Can We Survive Without Fannie and Freddie?

Should the government directly guarantee mortgage-backed securities?  That’s the most provocative aspect of a proposal put forward by Jim Millstein, who oversaw the restructuring of AIG at the Treasury when it was taken over by the government.   His views were given a great deal of coverage in Monday’s Wall Street Journal and if you believe, as I do, that sooner or later the government will have to grapple with what to do with Fannie and Freddie, he raises some interesting points to consider, even if you don’t drink all his Kool Aid, which I certainly don’t.

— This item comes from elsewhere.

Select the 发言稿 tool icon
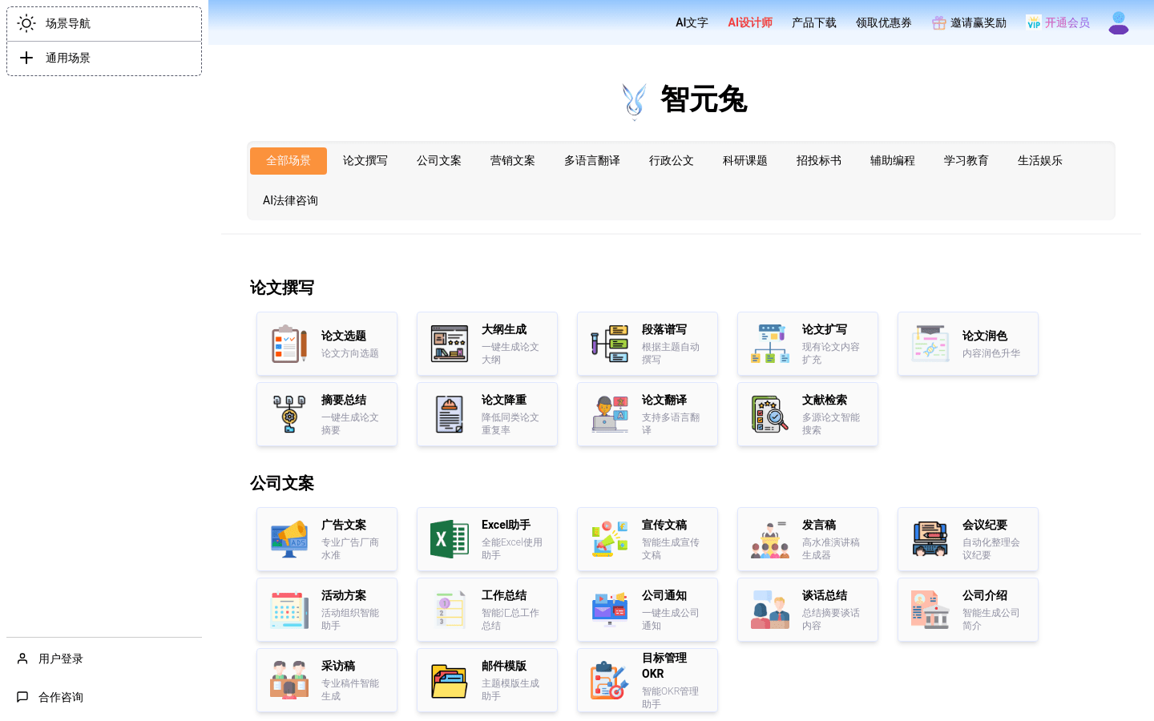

First, if you wave a magic wand and do away with Fannie and Freddie tomorrow, there would be no housing market in this country because there would be no financing.  The GSEs are involved with more than 90% of all new mortgages over the last four years.  What’s more, a decreasing number of banks hold onto their mortgages and right now the only places interested in buying these mortgages and packaging them into securities are Fannie and Freddie.  Remember that Fannie and Freddie charge the buyers of the mortgage-backed securities a guarantee fee against default, which means that your taxpayer dollars used to bail out Fannie and Freddie were actually being used to bail out bondholders.   Millstein proposes that Fannie and Freddie should no longer provide this guarantee and that it should instead be provided directly by the government.   He argues that the government already insures bank and credit union accounts, so why not provide the same protections against mortgage risks?

The second part of his plan would make a regulator responsible for assessing the quality of mortgages before they are securitized; again this sounds more radical than it actually is given how much the government has taken over housing policy.  The government has already decided that the CFPB should determine what constitutes a qualified mortgage eligible for greater legal protection.